• [Kutipan]
::::::

PENALARAN LOGIS
IDE
Ide/Gagasan seringkali dipersepsikan sama dengan
"konsep". Padahal, secara etimologis keduanya berbeda artinya.
Ide dan konsep dalam logika adalah sama artinya, ide adalah model pikiran" (Ensiklopedia Filsafat Stanford). Ide dipahami sebagai cara yang dianggap (atau contoh dari pikiran atau manifestasi pikiran). Jika dijelaskan bahwa esensi atau sifat pikiran adalah berpikir, maka ide adalah cara berpikir yang mewakili obyek untuk pikiran. Secara praksis, Descartes membagi ide menjadi tiga: ide bawaan (innate idea), ide adventif (adventitious idea), dan ide tiruan (factitious idea). Pembagian itu menjelaskan adanya Tuhan, manusia dan alam semesta. Ide bawaan (tak terbatas) adalah gagasan Tuhan, ide adventif (terbatas pada pikiran) adalah gagasan manusia, dan ide tiruan adalah gagasan (terbatas pada tubuh) adalah alam semesta. Ide adventif tergantung pada ide bawaan. Ide adventif adalah apa yang direnungkan oleh pikiran. Ide tiruan adalah ide independen, hal-hal yang ada eksternal dari pikiran. Oleh karena itu, ide sebagai obyek perwakilan dari pikiran. Tentunya, sebagai model atau bentuk pikiran, ide memunculkan konsep.
Contoh
Lihat
paper yang berjudul Konflik Agama, Islam
dan Multikulturalisme
(https://multikulturalui.files.wordpress.com/2013/05/prosiding-simg-ui-2012-jilid-2-04.pdf)

::::::

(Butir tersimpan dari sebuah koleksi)

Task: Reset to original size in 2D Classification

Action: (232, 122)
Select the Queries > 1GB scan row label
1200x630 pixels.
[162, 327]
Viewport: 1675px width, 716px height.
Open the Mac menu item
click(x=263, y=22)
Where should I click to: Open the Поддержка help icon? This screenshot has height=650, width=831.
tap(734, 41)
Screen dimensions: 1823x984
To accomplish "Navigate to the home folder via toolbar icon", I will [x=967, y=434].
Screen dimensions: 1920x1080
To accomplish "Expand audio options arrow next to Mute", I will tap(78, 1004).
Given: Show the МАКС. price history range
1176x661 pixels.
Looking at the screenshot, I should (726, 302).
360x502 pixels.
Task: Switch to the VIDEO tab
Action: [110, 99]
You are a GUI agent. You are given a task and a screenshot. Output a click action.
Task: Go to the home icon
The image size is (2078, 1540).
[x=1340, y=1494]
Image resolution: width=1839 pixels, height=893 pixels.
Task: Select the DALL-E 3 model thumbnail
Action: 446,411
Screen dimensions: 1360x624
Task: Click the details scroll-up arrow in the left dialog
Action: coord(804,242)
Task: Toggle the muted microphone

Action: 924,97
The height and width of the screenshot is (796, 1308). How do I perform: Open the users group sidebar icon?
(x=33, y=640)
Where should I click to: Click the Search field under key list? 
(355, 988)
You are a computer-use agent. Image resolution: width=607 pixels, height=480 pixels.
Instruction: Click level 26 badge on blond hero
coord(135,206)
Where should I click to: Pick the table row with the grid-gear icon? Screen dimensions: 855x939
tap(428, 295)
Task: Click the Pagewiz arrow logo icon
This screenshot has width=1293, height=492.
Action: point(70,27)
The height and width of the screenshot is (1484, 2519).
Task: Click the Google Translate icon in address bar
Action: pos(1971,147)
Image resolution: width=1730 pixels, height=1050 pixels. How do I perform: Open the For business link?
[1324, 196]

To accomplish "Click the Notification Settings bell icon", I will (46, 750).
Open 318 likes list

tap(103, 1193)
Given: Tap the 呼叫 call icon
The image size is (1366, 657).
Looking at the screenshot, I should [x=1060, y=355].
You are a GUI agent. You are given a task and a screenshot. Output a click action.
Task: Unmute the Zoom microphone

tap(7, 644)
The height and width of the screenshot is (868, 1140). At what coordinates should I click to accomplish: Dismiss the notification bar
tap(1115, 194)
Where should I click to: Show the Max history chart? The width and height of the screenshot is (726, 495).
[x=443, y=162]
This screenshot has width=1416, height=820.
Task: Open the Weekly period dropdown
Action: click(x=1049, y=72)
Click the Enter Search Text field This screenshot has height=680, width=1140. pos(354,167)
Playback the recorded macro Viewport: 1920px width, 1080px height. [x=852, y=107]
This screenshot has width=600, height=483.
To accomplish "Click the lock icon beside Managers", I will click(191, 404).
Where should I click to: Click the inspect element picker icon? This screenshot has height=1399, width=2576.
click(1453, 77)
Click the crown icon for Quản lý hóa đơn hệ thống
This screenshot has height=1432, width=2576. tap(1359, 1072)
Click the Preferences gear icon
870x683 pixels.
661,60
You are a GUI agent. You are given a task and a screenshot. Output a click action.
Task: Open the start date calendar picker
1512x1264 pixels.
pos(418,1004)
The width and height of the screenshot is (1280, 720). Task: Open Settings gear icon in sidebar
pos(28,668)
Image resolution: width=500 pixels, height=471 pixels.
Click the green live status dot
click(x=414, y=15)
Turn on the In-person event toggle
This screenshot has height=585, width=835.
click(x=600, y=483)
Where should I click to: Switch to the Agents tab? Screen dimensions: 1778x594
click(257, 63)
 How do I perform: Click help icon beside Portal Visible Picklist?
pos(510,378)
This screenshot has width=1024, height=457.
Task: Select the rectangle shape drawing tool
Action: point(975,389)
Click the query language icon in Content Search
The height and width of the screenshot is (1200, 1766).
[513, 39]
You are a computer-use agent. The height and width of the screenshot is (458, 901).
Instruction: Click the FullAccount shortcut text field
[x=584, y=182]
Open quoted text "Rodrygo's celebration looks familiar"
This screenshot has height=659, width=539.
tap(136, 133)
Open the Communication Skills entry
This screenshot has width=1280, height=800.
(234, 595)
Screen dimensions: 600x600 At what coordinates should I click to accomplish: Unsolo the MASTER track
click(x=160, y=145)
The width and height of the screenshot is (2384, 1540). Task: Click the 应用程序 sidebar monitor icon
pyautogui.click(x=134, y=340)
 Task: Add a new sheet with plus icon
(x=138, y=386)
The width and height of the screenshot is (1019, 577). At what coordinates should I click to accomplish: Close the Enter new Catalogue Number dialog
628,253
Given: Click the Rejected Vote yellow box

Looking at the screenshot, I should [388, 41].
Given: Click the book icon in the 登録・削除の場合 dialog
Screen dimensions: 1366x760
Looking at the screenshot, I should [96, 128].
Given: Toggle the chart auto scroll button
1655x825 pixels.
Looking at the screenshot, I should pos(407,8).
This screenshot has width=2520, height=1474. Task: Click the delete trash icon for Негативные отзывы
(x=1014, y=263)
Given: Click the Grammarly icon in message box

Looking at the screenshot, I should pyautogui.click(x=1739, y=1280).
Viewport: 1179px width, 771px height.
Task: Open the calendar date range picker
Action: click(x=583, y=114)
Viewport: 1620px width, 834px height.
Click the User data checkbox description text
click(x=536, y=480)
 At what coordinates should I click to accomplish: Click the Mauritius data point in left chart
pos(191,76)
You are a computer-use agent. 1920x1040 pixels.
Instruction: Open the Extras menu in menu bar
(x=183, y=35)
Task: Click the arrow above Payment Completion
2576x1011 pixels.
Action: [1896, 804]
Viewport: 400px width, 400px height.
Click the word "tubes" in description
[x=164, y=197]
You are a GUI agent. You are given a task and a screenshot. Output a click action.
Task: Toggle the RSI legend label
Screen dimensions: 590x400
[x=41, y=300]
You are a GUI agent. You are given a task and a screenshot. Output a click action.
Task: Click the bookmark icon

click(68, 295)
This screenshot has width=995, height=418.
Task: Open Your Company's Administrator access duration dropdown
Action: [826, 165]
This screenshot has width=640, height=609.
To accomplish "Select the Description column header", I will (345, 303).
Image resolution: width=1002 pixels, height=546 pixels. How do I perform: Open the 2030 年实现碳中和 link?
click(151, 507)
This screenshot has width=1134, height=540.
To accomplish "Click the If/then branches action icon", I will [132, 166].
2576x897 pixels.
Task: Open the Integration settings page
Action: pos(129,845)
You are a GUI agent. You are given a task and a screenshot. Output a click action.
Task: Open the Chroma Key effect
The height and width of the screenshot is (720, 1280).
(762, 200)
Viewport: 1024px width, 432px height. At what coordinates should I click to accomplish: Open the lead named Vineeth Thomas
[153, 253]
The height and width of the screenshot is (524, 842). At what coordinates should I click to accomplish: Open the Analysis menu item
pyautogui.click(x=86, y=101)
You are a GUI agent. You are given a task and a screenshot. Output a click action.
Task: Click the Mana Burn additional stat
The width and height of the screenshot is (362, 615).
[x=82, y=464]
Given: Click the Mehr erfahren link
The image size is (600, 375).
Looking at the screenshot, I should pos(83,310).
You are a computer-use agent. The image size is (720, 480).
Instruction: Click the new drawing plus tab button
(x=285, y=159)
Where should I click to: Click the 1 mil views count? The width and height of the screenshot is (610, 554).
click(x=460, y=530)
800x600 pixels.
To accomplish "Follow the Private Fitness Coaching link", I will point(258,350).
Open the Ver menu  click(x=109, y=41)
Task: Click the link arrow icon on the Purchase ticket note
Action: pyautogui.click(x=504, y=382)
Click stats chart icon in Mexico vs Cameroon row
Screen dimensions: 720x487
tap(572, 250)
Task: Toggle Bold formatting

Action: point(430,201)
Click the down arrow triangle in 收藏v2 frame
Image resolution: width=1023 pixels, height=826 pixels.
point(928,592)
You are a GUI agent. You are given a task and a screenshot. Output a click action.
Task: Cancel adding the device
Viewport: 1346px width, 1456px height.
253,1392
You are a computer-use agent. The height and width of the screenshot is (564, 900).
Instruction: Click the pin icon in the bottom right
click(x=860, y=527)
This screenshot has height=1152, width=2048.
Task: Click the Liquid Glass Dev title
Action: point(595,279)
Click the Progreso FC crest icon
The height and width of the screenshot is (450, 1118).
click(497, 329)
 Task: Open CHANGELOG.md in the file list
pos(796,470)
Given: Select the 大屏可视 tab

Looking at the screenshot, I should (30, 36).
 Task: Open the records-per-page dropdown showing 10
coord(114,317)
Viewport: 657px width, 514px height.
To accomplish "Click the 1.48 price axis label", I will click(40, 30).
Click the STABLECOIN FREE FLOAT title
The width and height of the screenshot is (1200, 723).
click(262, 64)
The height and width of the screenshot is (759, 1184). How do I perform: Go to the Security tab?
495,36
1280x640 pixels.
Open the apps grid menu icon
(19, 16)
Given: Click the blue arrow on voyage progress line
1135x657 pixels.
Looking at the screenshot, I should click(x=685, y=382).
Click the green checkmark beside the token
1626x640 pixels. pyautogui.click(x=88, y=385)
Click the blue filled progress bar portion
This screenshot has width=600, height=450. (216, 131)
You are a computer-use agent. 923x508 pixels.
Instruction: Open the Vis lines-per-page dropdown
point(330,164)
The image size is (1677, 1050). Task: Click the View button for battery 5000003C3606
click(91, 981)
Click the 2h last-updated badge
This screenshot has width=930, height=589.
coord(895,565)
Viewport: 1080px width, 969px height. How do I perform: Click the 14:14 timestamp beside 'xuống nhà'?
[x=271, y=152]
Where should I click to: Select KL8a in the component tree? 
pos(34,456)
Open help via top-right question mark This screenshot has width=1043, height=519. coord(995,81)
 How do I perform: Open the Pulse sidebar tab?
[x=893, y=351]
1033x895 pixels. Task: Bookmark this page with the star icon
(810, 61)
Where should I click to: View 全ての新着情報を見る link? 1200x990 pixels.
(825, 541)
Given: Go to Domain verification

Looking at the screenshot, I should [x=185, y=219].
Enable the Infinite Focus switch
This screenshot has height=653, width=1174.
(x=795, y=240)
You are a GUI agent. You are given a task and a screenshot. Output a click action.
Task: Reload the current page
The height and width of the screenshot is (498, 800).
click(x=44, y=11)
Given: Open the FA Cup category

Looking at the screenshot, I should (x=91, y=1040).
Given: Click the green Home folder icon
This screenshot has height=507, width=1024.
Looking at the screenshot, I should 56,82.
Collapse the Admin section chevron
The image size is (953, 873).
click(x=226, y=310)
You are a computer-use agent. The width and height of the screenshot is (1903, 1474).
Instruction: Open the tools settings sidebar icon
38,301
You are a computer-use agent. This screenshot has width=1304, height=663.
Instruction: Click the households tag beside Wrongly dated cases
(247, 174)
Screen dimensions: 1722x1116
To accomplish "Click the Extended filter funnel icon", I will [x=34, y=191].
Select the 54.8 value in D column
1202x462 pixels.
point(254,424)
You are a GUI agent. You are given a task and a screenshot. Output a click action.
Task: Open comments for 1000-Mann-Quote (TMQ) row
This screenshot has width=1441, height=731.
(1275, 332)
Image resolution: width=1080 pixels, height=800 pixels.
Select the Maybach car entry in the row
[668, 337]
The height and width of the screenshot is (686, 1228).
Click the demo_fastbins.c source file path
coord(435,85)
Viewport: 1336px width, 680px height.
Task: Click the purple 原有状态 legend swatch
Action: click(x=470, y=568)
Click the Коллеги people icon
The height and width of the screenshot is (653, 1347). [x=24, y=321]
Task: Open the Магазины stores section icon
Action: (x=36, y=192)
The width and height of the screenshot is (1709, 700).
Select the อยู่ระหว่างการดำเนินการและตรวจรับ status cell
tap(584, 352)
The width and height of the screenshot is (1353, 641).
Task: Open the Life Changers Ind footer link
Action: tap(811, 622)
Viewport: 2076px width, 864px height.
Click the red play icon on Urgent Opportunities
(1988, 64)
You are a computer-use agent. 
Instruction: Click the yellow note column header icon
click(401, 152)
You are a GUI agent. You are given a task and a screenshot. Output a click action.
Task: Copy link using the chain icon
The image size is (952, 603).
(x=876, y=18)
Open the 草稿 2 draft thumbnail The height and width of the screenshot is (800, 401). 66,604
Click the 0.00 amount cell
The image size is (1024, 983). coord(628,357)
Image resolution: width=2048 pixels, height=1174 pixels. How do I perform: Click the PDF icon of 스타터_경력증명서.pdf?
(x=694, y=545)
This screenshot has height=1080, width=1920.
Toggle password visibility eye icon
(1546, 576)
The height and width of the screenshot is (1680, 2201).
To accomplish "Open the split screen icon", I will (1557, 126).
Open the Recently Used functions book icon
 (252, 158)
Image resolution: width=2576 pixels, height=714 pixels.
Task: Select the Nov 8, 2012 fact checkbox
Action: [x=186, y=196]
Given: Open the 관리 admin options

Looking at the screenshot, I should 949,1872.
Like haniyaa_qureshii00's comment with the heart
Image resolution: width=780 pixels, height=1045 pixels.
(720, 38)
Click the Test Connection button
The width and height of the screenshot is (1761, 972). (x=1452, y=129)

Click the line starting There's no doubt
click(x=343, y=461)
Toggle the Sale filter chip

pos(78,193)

::::::

• [Perintah 1]
Perbarui entri mulai dari baris yang memuat "Click the Progreso FC crest icon" sampai baris yang memuat "coord(114,317)", termasuk kedua baris itu, dengan mengganti "Task" menjadi "Instruction". Tulis ulang hanya baris-baris tersebut dan biarkan bagian lainnya tetap sama.
• [Perintah 2]
Teruskan tulisan tentang ide dari bagian terakhir yang ada.
Entri-entri ini sama sekali tidak berkaitan dengan tulisan tentang ide.

• [Jawaban 1]
Click the Progreso FC crest icon
The height and width of the screenshot is (450, 1118).
click(497, 329)
 Instruction: Open CHANGELOG.md in the file list
pos(796,470)
Given: Select the 大屏可视 tab

Looking at the screenshot, I should (30, 36).
 Instruction: Open the records-per-page dropdown showing 10
coord(114,317)

• [Jawaban 2]
Ide
bawaan : Keadilan
Ide
tiruan : Kebebasan manusia
Ide
adventif : Integrasi sosial di negara
Indonesia
KONSEP
DAN TERM
Definisi
"KONSEP" atau PENGERTIAN adalah "hasil tangkapan akal
manusia mengenai sesuatu obyek, baik material maupun non-material" (Bakry:
2012: 2.3). Lebih sederhana, konsep adalah "hasil kegiatan akal budi
(pikiran) manusia" (Hayon, 2001: 29). Hasil pikiran manusia berupa
"gambaran" atau "lukisan" yang bersifat abstrak dan umum,
tidak menunjuk kepada obyek dalam waktu, tempat dan ciri-ciri tertentu. Misal,
konsep kucing yang hakikatnya bersifat abstrak dan umum, bukan hanya kucing di
toko, di rumah, atau di restoran. Karena itu, konsep atau pengertian secara
terminologis adalah "gambaran abstrak dan umum yang dibentuk dan dimiliki
oleh pikiran tentang hakikat obyek" (Hayon, 30). Maka, dapat dipahami
perbedaan antara ide dan konsep. Jika konsep merupakan hasil pikiran, maka ide
adalah bentuk pikiran.
Contoh
Konsep:
“Kebebasan
dapat ditemukan dengan mewujudkan keadilan.”
(Lihat
paper di
https://multikulturalui.files.wordpress.com/2013/05/prosiding-simg-ui-2012-jilid-2-04.pdf)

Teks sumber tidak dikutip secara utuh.